• **WHAT TO DO**
Your output must match the records exactly, line for line.

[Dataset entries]
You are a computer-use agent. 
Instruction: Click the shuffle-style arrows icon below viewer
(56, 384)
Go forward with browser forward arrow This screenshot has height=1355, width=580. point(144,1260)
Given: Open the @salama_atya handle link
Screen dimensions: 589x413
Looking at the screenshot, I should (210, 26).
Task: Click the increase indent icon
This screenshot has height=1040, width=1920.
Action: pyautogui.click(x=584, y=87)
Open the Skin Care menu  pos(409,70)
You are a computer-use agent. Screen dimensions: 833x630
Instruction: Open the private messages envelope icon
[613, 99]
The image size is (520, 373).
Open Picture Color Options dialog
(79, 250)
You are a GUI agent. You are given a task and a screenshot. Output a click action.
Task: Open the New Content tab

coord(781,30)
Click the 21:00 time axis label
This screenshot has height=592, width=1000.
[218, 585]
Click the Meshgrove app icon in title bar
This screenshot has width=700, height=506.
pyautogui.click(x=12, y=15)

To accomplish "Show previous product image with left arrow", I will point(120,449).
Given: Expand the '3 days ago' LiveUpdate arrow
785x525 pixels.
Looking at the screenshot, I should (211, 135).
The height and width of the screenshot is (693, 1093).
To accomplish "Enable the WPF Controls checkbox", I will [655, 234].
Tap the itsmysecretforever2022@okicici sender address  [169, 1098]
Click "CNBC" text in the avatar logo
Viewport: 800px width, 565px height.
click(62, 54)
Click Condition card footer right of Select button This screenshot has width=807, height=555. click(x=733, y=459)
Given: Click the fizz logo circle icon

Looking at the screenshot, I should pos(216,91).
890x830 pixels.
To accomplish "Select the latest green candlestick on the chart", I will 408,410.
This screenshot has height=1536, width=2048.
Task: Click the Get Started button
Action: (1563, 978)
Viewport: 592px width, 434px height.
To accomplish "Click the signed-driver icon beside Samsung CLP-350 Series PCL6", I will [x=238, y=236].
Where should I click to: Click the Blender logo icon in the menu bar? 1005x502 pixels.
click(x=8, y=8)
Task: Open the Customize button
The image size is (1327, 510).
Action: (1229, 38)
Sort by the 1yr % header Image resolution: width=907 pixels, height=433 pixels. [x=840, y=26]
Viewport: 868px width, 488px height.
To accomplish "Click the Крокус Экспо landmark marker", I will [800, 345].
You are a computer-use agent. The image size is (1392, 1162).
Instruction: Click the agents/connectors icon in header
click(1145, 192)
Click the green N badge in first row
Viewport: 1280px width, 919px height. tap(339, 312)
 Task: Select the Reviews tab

• **RESPONSE**
You are a computer-use agent. 
Instruction: Click the shuffle-style arrows icon below viewer
(56, 384)
Go forward with browser forward arrow This screenshot has height=1355, width=580. point(144,1260)
Given: Open the @salama_atya handle link
Screen dimensions: 589x413
Looking at the screenshot, I should (210, 26).
Task: Click the increase indent icon
This screenshot has height=1040, width=1920.
Action: pyautogui.click(x=584, y=87)
Open the Skin Care menu  pos(409,70)
You are a computer-use agent. Screen dimensions: 833x630
Instruction: Open the private messages envelope icon
[613, 99]
The image size is (520, 373).
Open Picture Color Options dialog
(79, 250)
You are a GUI agent. You are given a task and a screenshot. Output a click action.
Task: Open the New Content tab

coord(781,30)
Click the 21:00 time axis label
This screenshot has height=592, width=1000.
[218, 585]
Click the Meshgrove app icon in title bar
This screenshot has width=700, height=506.
pyautogui.click(x=12, y=15)

To accomplish "Show previous product image with left arrow", I will point(120,449).
Given: Expand the '3 days ago' LiveUpdate arrow
785x525 pixels.
Looking at the screenshot, I should (211, 135).
The height and width of the screenshot is (693, 1093).
To accomplish "Enable the WPF Controls checkbox", I will [655, 234].
Tap the itsmysecretforever2022@okicici sender address  [169, 1098]
Click "CNBC" text in the avatar logo
Viewport: 800px width, 565px height.
click(62, 54)
Click Condition card footer right of Select button This screenshot has width=807, height=555. click(x=733, y=459)
Given: Click the fizz logo circle icon

Looking at the screenshot, I should pos(216,91).
890x830 pixels.
To accomplish "Select the latest green candlestick on the chart", I will 408,410.
This screenshot has height=1536, width=2048.
Task: Click the Get Started button
Action: (1563, 978)
Viewport: 592px width, 434px height.
To accomplish "Click the signed-driver icon beside Samsung CLP-350 Series PCL6", I will [x=238, y=236].
Where should I click to: Click the Blender logo icon in the menu bar? 1005x502 pixels.
click(x=8, y=8)
Task: Open the Customize button
The image size is (1327, 510).
Action: (1229, 38)
Sort by the 1yr % header Image resolution: width=907 pixels, height=433 pixels. [x=840, y=26]
Viewport: 868px width, 488px height.
To accomplish "Click the Крокус Экспо landmark marker", I will [800, 345].
You are a computer-use agent. The image size is (1392, 1162).
Instruction: Click the agents/connectors icon in header
click(1145, 192)
Click the green N badge in first row
Viewport: 1280px width, 919px height. tap(339, 312)
 Task: Select the Reviews tab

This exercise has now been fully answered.